Dataset entries:
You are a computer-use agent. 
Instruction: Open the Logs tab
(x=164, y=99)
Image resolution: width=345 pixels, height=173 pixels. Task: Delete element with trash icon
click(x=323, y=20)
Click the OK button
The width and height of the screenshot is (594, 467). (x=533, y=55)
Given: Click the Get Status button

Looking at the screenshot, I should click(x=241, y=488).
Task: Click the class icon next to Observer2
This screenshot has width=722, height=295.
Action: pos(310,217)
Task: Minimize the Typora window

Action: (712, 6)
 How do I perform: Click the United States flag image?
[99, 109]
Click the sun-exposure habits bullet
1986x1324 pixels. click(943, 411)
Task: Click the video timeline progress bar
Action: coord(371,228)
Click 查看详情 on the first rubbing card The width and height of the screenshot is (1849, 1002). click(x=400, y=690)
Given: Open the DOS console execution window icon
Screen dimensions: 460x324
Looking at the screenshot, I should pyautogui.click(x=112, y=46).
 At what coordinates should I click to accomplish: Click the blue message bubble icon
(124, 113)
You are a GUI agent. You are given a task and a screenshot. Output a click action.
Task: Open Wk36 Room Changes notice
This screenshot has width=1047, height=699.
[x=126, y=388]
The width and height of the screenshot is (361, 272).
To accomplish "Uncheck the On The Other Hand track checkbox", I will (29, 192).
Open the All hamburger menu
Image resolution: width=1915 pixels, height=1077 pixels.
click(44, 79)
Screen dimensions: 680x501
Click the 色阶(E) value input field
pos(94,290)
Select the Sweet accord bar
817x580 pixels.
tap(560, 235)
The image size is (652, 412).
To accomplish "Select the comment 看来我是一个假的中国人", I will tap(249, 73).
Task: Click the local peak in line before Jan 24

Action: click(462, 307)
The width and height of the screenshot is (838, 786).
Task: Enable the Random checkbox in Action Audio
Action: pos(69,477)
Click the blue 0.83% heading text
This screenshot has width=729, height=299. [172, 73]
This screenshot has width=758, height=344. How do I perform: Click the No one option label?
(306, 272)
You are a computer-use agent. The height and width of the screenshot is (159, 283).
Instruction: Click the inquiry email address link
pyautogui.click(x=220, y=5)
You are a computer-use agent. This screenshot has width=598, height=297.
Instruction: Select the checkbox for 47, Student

## [What this task involves]
From the first line to the last, transcribe the records exactly.

## [Your response]
You are a computer-use agent. 
Instruction: Open the Logs tab
(x=164, y=99)
Image resolution: width=345 pixels, height=173 pixels. Task: Delete element with trash icon
click(x=323, y=20)
Click the OK button
The width and height of the screenshot is (594, 467). (x=533, y=55)
Given: Click the Get Status button

Looking at the screenshot, I should click(x=241, y=488).
Task: Click the class icon next to Observer2
This screenshot has width=722, height=295.
Action: pos(310,217)
Task: Minimize the Typora window

Action: (712, 6)
 How do I perform: Click the United States flag image?
[99, 109]
Click the sun-exposure habits bullet
1986x1324 pixels. click(943, 411)
Task: Click the video timeline progress bar
Action: coord(371,228)
Click 查看详情 on the first rubbing card The width and height of the screenshot is (1849, 1002). click(x=400, y=690)
Given: Open the DOS console execution window icon
Screen dimensions: 460x324
Looking at the screenshot, I should pyautogui.click(x=112, y=46).
 At what coordinates should I click to accomplish: Click the blue message bubble icon
(124, 113)
You are a GUI agent. You are given a task and a screenshot. Output a click action.
Task: Open Wk36 Room Changes notice
This screenshot has width=1047, height=699.
[x=126, y=388]
The width and height of the screenshot is (361, 272).
To accomplish "Uncheck the On The Other Hand track checkbox", I will (29, 192).
Open the All hamburger menu
Image resolution: width=1915 pixels, height=1077 pixels.
click(44, 79)
Screen dimensions: 680x501
Click the 色阶(E) value input field
pos(94,290)
Select the Sweet accord bar
817x580 pixels.
tap(560, 235)
The image size is (652, 412).
To accomplish "Select the comment 看来我是一个假的中国人", I will tap(249, 73).
Task: Click the local peak in line before Jan 24

Action: click(462, 307)
The width and height of the screenshot is (838, 786).
Task: Enable the Random checkbox in Action Audio
Action: pos(69,477)
Click the blue 0.83% heading text
This screenshot has width=729, height=299. [172, 73]
This screenshot has width=758, height=344. How do I perform: Click the No one option label?
(306, 272)
You are a computer-use agent. The height and width of the screenshot is (159, 283).
Instruction: Click the inquiry email address link
pyautogui.click(x=220, y=5)
You are a computer-use agent. This screenshot has width=598, height=297.
Instruction: Select the checkbox for 47, Student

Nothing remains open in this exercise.